Segment Start: Given data

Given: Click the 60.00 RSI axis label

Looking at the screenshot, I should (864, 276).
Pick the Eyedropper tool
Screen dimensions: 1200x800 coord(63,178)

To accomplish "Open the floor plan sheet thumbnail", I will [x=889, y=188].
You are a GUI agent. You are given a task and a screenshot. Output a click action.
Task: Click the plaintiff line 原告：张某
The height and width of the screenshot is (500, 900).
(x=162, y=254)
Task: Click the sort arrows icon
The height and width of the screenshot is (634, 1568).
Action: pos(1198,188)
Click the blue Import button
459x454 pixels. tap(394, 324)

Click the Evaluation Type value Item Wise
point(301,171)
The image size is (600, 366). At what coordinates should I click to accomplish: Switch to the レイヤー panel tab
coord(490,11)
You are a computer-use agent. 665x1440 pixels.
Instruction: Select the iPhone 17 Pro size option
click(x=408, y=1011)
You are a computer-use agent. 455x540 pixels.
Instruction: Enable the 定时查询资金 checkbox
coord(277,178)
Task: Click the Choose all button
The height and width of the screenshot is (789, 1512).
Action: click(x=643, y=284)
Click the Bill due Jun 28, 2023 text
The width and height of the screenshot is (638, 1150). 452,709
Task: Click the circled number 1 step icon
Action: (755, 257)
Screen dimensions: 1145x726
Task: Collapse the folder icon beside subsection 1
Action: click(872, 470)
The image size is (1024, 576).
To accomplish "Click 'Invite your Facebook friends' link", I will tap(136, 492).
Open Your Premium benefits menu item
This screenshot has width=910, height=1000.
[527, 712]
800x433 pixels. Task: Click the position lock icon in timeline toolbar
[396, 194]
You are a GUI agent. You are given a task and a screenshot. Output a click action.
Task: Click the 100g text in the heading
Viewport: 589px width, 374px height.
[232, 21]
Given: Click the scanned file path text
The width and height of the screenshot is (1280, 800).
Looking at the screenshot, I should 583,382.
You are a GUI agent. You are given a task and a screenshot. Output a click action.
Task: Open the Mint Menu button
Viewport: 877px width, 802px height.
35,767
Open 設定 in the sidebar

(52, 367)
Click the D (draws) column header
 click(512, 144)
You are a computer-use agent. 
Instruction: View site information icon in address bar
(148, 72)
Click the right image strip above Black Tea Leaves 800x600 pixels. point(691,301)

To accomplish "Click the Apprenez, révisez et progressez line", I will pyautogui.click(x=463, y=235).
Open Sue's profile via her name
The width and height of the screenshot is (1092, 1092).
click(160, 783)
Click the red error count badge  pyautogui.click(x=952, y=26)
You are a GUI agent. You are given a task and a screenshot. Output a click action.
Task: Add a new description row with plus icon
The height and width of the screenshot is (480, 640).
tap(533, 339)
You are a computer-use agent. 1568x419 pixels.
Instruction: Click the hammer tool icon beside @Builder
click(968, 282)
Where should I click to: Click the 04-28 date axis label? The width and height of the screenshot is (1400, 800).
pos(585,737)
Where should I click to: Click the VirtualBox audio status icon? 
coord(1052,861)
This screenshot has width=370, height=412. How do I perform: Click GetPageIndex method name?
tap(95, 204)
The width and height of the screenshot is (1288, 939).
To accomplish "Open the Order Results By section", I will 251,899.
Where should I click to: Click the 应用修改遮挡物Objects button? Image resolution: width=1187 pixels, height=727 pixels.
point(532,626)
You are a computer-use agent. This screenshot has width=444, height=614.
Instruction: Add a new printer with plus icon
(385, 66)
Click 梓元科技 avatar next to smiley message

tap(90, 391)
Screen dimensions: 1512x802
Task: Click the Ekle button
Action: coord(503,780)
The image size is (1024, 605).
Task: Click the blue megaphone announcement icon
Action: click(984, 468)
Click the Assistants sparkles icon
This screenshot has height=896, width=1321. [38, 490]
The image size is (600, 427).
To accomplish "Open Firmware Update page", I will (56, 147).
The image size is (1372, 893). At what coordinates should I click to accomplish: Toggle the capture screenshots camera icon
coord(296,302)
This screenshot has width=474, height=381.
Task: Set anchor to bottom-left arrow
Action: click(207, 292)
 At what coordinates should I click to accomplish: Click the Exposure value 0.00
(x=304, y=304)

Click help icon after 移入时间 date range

Segment End: Given data

Exercise details
Reproduce the material in full, keeping every line exactly as given.

Solved problem
Given: Click the 60.00 RSI axis label

Looking at the screenshot, I should (864, 276).
Pick the Eyedropper tool
Screen dimensions: 1200x800 coord(63,178)

To accomplish "Open the floor plan sheet thumbnail", I will [x=889, y=188].
You are a GUI agent. You are given a task and a screenshot. Output a click action.
Task: Click the plaintiff line 原告：张某
The height and width of the screenshot is (500, 900).
(x=162, y=254)
Task: Click the sort arrows icon
The height and width of the screenshot is (634, 1568).
Action: pos(1198,188)
Click the blue Import button
459x454 pixels. tap(394, 324)

Click the Evaluation Type value Item Wise
point(301,171)
The image size is (600, 366). At what coordinates should I click to accomplish: Switch to the レイヤー panel tab
coord(490,11)
You are a computer-use agent. 665x1440 pixels.
Instruction: Select the iPhone 17 Pro size option
click(x=408, y=1011)
You are a computer-use agent. 455x540 pixels.
Instruction: Enable the 定时查询资金 checkbox
coord(277,178)
Task: Click the Choose all button
The height and width of the screenshot is (789, 1512).
Action: click(x=643, y=284)
Click the Bill due Jun 28, 2023 text
The width and height of the screenshot is (638, 1150). 452,709
Task: Click the circled number 1 step icon
Action: (755, 257)
Screen dimensions: 1145x726
Task: Collapse the folder icon beside subsection 1
Action: click(872, 470)
The image size is (1024, 576).
To accomplish "Click 'Invite your Facebook friends' link", I will tap(136, 492).
Open Your Premium benefits menu item
This screenshot has width=910, height=1000.
[527, 712]
800x433 pixels. Task: Click the position lock icon in timeline toolbar
[396, 194]
You are a GUI agent. You are given a task and a screenshot. Output a click action.
Task: Click the 100g text in the heading
Viewport: 589px width, 374px height.
[232, 21]
Given: Click the scanned file path text
The width and height of the screenshot is (1280, 800).
Looking at the screenshot, I should 583,382.
You are a GUI agent. You are given a task and a screenshot. Output a click action.
Task: Open the Mint Menu button
Viewport: 877px width, 802px height.
35,767
Open 設定 in the sidebar

(52, 367)
Click the D (draws) column header
 click(512, 144)
You are a computer-use agent. 
Instruction: View site information icon in address bar
(148, 72)
Click the right image strip above Black Tea Leaves 800x600 pixels. point(691,301)

To accomplish "Click the Apprenez, révisez et progressez line", I will pyautogui.click(x=463, y=235).
Open Sue's profile via her name
The width and height of the screenshot is (1092, 1092).
click(160, 783)
Click the red error count badge  pyautogui.click(x=952, y=26)
You are a GUI agent. You are given a task and a screenshot. Output a click action.
Task: Add a new description row with plus icon
The height and width of the screenshot is (480, 640).
tap(533, 339)
You are a computer-use agent. 1568x419 pixels.
Instruction: Click the hammer tool icon beside @Builder
click(968, 282)
Where should I click to: Click the 04-28 date axis label? The width and height of the screenshot is (1400, 800).
pos(585,737)
Where should I click to: Click the VirtualBox audio status icon? 
coord(1052,861)
This screenshot has width=370, height=412. How do I perform: Click GetPageIndex method name?
tap(95, 204)
The width and height of the screenshot is (1288, 939).
To accomplish "Open the Order Results By section", I will 251,899.
Where should I click to: Click the 应用修改遮挡物Objects button? Image resolution: width=1187 pixels, height=727 pixels.
point(532,626)
You are a computer-use agent. This screenshot has width=444, height=614.
Instruction: Add a new printer with plus icon
(385, 66)
Click 梓元科技 avatar next to smiley message

tap(90, 391)
Screen dimensions: 1512x802
Task: Click the Ekle button
Action: coord(503,780)
The image size is (1024, 605).
Task: Click the blue megaphone announcement icon
Action: click(984, 468)
Click the Assistants sparkles icon
This screenshot has height=896, width=1321. [38, 490]
The image size is (600, 427).
To accomplish "Open Firmware Update page", I will (56, 147).
The image size is (1372, 893). At what coordinates should I click to accomplish: Toggle the capture screenshots camera icon
coord(296,302)
This screenshot has width=474, height=381.
Task: Set anchor to bottom-left arrow
Action: click(207, 292)
 At what coordinates should I click to accomplish: Click the Exposure value 0.00
(x=304, y=304)

Click help icon after 移入时间 date range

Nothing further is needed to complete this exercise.